***** Material for the task *****

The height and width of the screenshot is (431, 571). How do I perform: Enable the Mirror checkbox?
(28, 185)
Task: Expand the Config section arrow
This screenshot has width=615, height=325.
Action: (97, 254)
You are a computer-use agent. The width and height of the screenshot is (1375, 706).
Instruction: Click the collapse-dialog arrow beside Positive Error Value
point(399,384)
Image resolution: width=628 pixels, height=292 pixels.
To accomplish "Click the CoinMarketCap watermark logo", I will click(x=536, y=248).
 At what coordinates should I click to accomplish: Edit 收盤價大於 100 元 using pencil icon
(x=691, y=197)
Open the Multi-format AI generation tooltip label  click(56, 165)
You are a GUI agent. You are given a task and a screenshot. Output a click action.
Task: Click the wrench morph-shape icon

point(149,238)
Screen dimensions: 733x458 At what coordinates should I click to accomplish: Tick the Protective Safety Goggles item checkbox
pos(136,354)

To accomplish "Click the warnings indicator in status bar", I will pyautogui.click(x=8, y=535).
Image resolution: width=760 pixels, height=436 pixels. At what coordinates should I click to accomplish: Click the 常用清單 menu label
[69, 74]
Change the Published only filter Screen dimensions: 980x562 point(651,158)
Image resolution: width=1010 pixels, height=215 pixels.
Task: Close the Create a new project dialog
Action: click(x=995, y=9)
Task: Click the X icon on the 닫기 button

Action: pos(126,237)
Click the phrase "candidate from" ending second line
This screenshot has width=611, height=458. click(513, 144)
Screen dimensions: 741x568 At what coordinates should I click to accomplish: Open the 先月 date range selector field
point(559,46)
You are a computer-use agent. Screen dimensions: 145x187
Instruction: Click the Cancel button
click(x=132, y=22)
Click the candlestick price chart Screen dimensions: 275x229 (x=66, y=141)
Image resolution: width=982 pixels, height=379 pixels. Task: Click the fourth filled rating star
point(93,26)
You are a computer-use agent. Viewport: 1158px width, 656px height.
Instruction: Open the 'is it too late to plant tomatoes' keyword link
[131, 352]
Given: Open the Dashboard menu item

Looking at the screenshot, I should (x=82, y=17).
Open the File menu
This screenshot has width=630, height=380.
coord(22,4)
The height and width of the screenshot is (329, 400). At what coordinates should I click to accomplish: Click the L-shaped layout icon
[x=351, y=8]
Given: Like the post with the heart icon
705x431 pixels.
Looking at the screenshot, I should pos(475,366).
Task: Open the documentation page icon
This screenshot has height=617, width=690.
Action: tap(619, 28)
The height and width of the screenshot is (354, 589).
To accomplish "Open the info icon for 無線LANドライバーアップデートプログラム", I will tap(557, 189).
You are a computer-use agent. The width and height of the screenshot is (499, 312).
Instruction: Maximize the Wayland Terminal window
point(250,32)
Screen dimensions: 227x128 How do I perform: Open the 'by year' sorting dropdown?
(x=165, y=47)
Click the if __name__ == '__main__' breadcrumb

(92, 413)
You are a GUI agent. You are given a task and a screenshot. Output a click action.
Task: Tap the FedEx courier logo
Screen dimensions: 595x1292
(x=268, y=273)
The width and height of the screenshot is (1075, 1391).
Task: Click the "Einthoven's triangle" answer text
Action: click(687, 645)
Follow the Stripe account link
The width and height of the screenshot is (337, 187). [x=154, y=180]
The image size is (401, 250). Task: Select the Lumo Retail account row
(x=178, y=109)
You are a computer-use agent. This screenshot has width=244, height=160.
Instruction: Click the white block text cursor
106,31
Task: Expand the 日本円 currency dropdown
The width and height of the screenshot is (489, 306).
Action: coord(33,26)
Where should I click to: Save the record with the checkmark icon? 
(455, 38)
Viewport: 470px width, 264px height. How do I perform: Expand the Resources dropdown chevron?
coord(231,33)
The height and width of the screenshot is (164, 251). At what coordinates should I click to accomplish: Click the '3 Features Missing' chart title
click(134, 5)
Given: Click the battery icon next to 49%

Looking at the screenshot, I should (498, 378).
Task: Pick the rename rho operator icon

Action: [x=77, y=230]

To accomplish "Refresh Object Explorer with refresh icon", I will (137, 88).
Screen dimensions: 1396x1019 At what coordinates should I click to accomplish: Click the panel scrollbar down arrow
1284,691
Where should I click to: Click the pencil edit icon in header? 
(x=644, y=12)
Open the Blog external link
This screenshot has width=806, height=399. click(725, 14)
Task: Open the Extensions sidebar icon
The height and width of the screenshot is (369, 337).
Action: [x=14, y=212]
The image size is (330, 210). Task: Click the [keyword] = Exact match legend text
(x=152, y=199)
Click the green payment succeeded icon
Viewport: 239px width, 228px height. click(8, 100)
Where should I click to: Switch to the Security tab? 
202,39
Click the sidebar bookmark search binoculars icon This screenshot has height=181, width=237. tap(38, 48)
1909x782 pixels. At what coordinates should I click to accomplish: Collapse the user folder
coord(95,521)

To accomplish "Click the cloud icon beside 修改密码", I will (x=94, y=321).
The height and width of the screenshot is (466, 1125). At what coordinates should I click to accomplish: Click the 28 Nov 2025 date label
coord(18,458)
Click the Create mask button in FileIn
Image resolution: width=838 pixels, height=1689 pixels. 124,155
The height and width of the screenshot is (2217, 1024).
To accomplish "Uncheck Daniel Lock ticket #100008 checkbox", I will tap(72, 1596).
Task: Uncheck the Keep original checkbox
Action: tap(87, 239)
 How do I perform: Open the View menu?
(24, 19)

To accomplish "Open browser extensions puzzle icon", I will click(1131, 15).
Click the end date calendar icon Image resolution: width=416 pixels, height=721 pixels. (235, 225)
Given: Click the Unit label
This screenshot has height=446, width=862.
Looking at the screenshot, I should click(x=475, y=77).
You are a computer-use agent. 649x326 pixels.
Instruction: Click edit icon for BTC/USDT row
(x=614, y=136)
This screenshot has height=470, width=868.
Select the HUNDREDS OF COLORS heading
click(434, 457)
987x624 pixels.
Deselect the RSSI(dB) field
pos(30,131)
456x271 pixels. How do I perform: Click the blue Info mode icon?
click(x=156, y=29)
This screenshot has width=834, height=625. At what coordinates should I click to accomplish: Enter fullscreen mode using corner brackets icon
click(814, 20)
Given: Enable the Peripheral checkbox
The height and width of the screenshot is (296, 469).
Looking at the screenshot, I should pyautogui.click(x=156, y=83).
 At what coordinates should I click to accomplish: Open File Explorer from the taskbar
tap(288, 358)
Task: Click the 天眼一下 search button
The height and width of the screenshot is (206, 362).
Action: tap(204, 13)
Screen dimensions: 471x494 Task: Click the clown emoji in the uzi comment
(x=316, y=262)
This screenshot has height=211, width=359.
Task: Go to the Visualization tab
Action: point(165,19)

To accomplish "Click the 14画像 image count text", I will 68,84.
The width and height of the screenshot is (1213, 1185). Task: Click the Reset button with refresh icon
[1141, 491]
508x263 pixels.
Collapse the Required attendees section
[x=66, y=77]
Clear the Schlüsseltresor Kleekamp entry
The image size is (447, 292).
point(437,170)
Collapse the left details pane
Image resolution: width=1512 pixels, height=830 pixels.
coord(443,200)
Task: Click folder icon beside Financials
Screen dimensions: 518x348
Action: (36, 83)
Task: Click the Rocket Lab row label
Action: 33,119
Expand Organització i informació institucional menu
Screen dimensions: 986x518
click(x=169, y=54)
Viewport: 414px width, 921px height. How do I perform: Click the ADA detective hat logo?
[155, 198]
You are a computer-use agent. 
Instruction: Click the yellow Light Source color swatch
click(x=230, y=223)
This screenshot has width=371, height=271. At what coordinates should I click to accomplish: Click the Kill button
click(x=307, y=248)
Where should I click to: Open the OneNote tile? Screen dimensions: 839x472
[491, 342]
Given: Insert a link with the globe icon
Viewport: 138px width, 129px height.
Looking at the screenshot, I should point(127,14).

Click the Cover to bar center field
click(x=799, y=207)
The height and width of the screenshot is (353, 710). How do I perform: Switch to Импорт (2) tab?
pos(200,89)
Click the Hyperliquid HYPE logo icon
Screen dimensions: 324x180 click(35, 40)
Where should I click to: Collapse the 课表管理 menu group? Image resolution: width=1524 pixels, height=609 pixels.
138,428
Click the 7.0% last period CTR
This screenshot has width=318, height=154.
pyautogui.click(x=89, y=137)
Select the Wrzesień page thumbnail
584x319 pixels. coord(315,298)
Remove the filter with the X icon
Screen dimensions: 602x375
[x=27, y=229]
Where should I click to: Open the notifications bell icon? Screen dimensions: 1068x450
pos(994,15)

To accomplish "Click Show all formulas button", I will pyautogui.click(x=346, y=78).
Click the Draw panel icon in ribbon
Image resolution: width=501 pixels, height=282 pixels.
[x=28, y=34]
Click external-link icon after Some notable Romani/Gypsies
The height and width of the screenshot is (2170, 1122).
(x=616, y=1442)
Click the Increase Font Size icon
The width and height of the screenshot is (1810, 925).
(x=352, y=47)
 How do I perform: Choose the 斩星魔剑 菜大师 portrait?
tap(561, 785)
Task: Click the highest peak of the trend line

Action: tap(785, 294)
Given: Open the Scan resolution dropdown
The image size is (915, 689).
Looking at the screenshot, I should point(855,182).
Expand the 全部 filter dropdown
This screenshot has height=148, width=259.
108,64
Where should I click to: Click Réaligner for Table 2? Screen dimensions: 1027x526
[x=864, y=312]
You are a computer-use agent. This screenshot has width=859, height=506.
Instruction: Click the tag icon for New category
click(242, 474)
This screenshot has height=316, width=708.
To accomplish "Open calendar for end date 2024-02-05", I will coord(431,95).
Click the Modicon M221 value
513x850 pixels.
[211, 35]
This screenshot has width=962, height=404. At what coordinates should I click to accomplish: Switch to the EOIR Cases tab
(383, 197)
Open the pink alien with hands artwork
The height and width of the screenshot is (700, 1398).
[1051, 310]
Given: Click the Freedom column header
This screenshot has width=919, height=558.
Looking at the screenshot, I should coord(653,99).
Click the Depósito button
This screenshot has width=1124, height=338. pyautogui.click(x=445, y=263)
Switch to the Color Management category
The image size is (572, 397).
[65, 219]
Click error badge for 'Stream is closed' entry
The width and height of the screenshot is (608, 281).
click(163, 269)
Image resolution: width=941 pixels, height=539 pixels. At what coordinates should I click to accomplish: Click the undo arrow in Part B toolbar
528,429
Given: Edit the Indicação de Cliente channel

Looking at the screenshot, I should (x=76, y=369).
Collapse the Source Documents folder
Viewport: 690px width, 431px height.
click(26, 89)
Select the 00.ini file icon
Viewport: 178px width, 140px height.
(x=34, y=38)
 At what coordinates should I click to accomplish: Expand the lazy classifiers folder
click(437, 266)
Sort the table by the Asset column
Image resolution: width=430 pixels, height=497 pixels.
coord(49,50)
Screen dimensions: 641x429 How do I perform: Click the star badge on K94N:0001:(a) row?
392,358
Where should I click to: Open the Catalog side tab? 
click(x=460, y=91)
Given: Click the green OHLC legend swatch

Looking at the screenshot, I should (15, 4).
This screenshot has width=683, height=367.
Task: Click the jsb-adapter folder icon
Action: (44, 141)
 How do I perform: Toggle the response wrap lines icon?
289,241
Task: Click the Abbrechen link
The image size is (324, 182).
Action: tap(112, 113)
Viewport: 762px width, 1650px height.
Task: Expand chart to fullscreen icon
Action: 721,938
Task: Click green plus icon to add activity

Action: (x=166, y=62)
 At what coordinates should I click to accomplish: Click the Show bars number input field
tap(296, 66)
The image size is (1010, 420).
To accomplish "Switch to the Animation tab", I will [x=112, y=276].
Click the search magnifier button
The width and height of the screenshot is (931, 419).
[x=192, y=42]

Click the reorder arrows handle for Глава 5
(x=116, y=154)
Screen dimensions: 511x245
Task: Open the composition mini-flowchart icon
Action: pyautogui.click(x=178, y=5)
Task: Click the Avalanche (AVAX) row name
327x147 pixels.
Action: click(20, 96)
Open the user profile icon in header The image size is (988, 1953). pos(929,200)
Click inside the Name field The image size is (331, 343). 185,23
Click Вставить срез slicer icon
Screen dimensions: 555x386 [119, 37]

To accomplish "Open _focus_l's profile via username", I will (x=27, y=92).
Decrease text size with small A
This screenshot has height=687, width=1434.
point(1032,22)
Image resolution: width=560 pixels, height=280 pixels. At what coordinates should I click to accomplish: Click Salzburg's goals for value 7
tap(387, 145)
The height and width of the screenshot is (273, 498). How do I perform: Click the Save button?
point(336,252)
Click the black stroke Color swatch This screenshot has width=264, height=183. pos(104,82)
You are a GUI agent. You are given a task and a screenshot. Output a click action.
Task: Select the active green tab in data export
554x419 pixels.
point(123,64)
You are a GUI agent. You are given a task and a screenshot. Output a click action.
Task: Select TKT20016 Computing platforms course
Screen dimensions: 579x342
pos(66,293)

*****

Where the string "computer" appears in a line of the material above, count that line, and say only how many there are.

8